COTIDIANO / Segunda, 14 Junho 2021 11:41

Marcas se apropriam da imagem de pessoas negras assassinadas para lucrar

A ação da marca de roupas Farm após o assassinato de Kathlen Romeu não foi um caso isolado; veja as análises de Anielle Franco e do professor Fábio Nogueira

Texto: Juca Guimarães I Edição: Nataly Simões I Imagem: Reprodução

Kathlen Romeu vestida de branco e abraça um homem em foto de rede social, teve a imagem usada por marcas
Introdução:

A ação da marca de roupas Farm após o assassinato de Kathlen Romeu não foi um caso isolado; veja as análises de Anielle Franco e do professor Fábio Nogueira

Texto: Juca Guimarães I Edição: Nataly Simões I Imagem: Reprodução

O corpo negro é explorado por marcas e empresas mesmo depois da morte. A apropriação de pautas políticas como o fim da violência contra pessoas negras para fins comerciais é um fenômeno cada vez mais constante. No dia seguinte da morte de Kathlen Romeu, a marca de roupas Farm lançou uma campanha que usava como mote um código de vendas com o nome da modelo, que trabalhava na loja. A atitude não foi vista com bons olhos pelo público, que criticou a empresa nas redes sociais. O ocorrido, no entanto, não é um caso isolado.

Um dos maiores exemplos dessa apropriação da imagem nos últimos anos é Marielle Franco, desde que a vereadora foi assassinada, também no Rio de Janeiro, em 2018, empresas têm usado seu nome para lucrar, mesmo sem autorização da família.  “Isso incomoda muito, principalmente quando a gente sabe que vem de pessoas que estão ali só pelo lucro e não pela causa”, diz Anielle Franco, irmã de Marielle, em entrevista à Alma Preta Jornalismo.

Para Anielle, a atitude da Farm foi errada, mesmo se teve uma boa intenção. “A dor que fica para a mãe é imensurável. Deve doer ainda mais ver a filha como código e explorada por marcas. É um grande erro e espero que fique a lição e que isso não se repita. Não adianta só colocar a camiseta ou broche e se dizer Marielle, mas sim ser a Marielle na prática. Defender a luta dela”, defende ela, que preside o Instituto Marielle Franco.

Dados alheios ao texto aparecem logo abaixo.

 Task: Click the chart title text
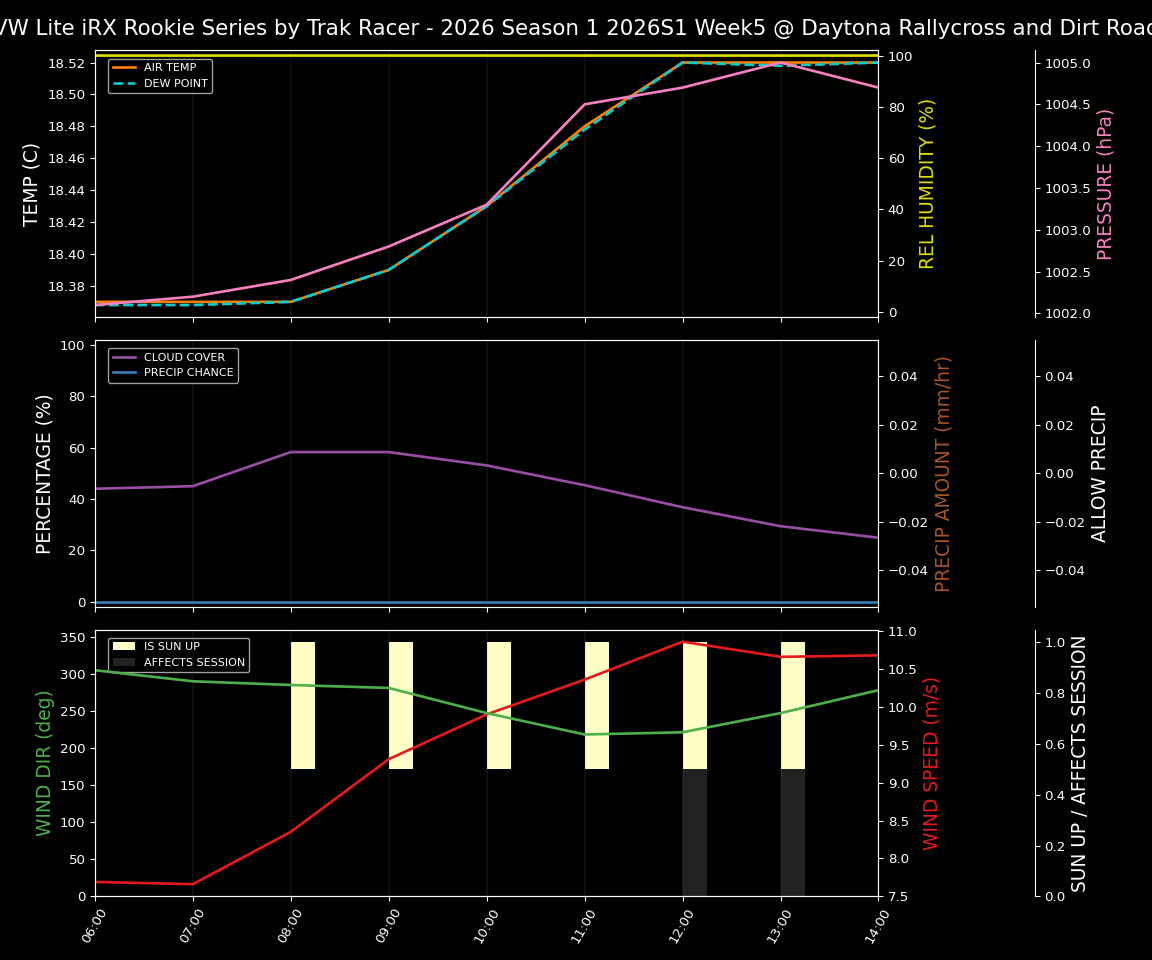(576, 27)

almofadafotoinstaLoja vende, pelo Instagram, almofada com o nome de Marielle Franco. | Foto: Reprodução

 Ainda de acordo com Anielle, o problema está na superficialidade com que as empresas, partidos e pessoas se envolvem na luta antirracista. “Muitas vezes a pessoa se diz antirracista, mas age e se coloca de maneira racista. Não temos mais tempo de pegar na mão do racista e falar ‘vem cá que eu te ensino’. As pessoas devem ler, se inteirar e agir de fato como antirracismo. Falta muito. Espero que as próximas eleições levem mais gente preta para o poder”, considera.

Em 2020, o Instituto presidido pela irmã da ex-vereadora criou a Agenda Marielle Franco para incentivar candidaturas comprometidas com a luta antirracista. Ao todo, a campanha engajou 762 candidaturas em mais de 300 cidades do país, com pautas voltadas ao antirracismo, apoio a mães-solo, combate à homofobia, entre outros.

Esvaziamento da luta

O professor e sociologo Fábio Nogueira, da UNEB (Universidade do Estado da Bahia), chama de estratégia de esvaziamento da luta antirracista essas atitudes de uso comercial e mercadológico das reivindicações e lutas do povo negro organizado.

“Isso não é algo novo na dinâmica das relações entre as grandes empresas capitalistas e o ativismo. Houve uma apropriação de símbolos ligados à política e à cultura do movimento Black Power, por exemplo, que tinha um caráter marcadamente revolucionário e radical, mas que acabam sendo apropriados como símbolos esvaziados do seu sentido de protesto e significado político”, explica o educador e também militante do Círculo Palmarino.

A exploração da dor do negro para geração de lucro para marcas e empresas é vista também, segundo a análise de Nogueira, na grade da programação das redes de TV, com noticiários policiais pautados em tragédias, sem discutir as desigualdades sociais e o racismo estrutural.

“Os programas exploram o 'mundo cão' de forma sensacionalista e nos representam, há décadas, [negros] como os inimigos da sociedade. Diariamente, eles reproduzem construções racistas sobre as comunidades negras. Esses noticiários só estão na televisão explorando nossas tragédias porque tem empresas patrocinando, comprando horário comercial nesses programas. Há uma comercialização do nosso extermínio”, finaliza.